The above passage was approved by French J in Australian Securities and Investments Commission, in the matter of Richstar Enterprises Pty Ltd (ACN 099 071 968) v Carey (No 2) [2006] FCA 407 at [18]. 0
23 I agree with Rares J in Llewellyn that the approach adopted in the Supreme Court of New South Wales, in which different rules apply, is different from the approach adopted by the rules of this Court: see at [21] and [22] of his Honour's judgment. Pursuant to O 46 r 6(1) of the Federal Court Rules, a non-party will generally be entitled to access the pleadings. Accordingly I do not consider the comments of Santow J in eisa Ltd v Brady and Ors [2000] NSWSC 929 at [20] are applicable to this Court in so far as they apply to pleadings. However, in respect of affidavit material which has not been read in Court, the comments of Santow J in respect of affidavits accord with the principle outlined by Sackville J in Macquarie Radio and Seven Network.
24 None of the affidavits filed by the applicant have been admitted into evidence except for the affidavit of Stephen Mark Gorry sworn 24 July 2006, which was admitted to evidence on 11 August 2006, subsequent to the provision of submissions upon this matter.
25 Each of the affidavits filed by the respondents, being the affidavit of Mark David Godfrey sworn 21 February 2006, and affidavits of Brett Gregory McKenzie-Craig sworn 21 February 2006, 20 March 2006 and 7 April 2006, have been admitted into evidence.
26 In accordance with the principles outlined above, the appropriate course would usually be for leave to be granted to access those affidavits which have been admitted into evidence, but not be otherwise granted.

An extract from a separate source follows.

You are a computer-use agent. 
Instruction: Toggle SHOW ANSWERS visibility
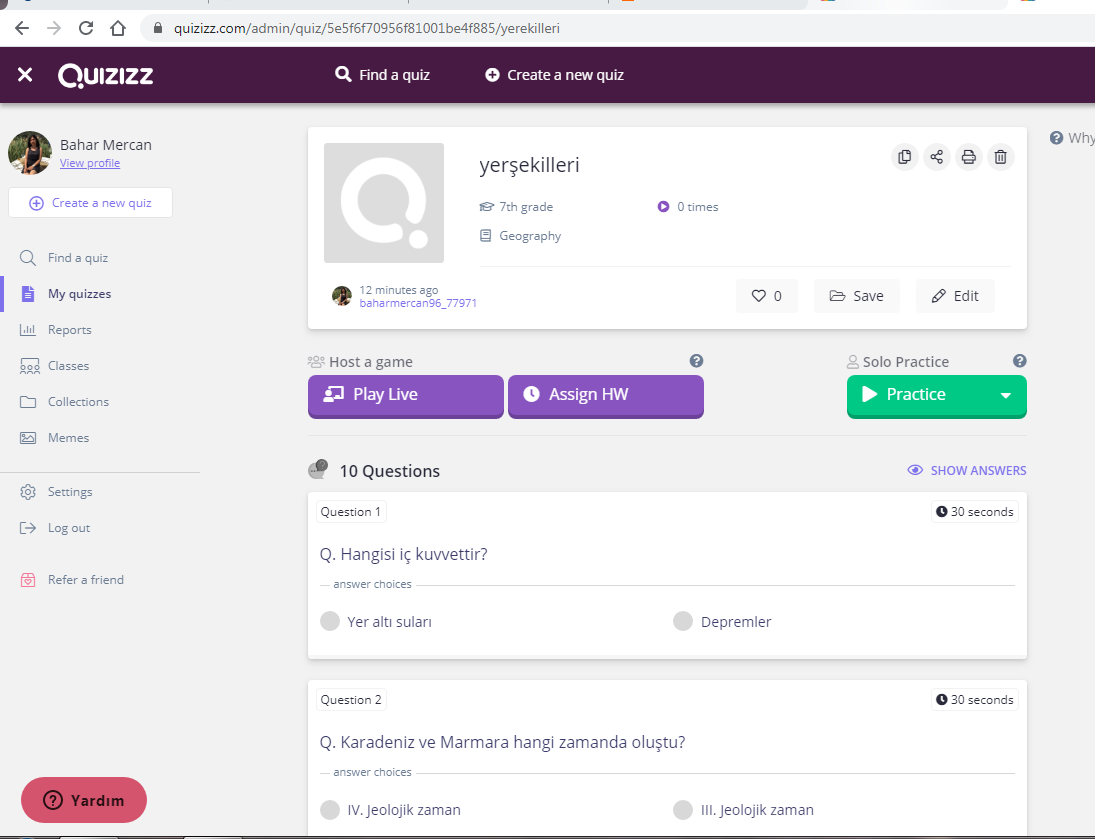[966, 469]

27 The applicant submits that even though the respondent's affidavits have been read in open court, because they have been read only on an interlocutory application they remain untested. The applicant claims that it would be unfair for the Court to grant media access to the affidavits filed by the respondent if access is not also granted to the affidavits of the applicant, and submits that accordingly, the Court should not grant access to any of the evidence.
28 I am not convinced that there is any real risk of significant damage to the applicant's reputation arising from those portions of the respondent's affidavits which I propose to release. It could not be said that the respondent's affidavits contain 'untested allegations' which relate specifically to the applicant. Accordingly, I am not satisfied that this should prevent leave being granted to access those affidavits.
29 Accordingly, subject to continuing publication restrictions arising from the order made under s 50 of the Federal Court Act, I propose to grant leave to the applicant media organisations to access those affidavits which have been admitted into evidence. In order to avoid confusion concerning what has, and has not, been released, I have prepared a second schedule which specifically indicates those portions of the file in respect of which leave is granted. The second schedule is divided into two portions. The first part lists documents to which access is granted immediately upon the order having effect (subject to those portions which are embargoed). The second part lists documents over which leave is granted if they are admitted into evidence.
30 In order that the parties may have an opportunity to consider the effect of these reasons, I propose to make these orders effective as from 4 pm on Tuesday 12 September 2006.
I certify that the preceding thirty (30) numbered paragraphs are a true copy of the Reasons for Judgment herein of the Honourable Justice Cowdroy.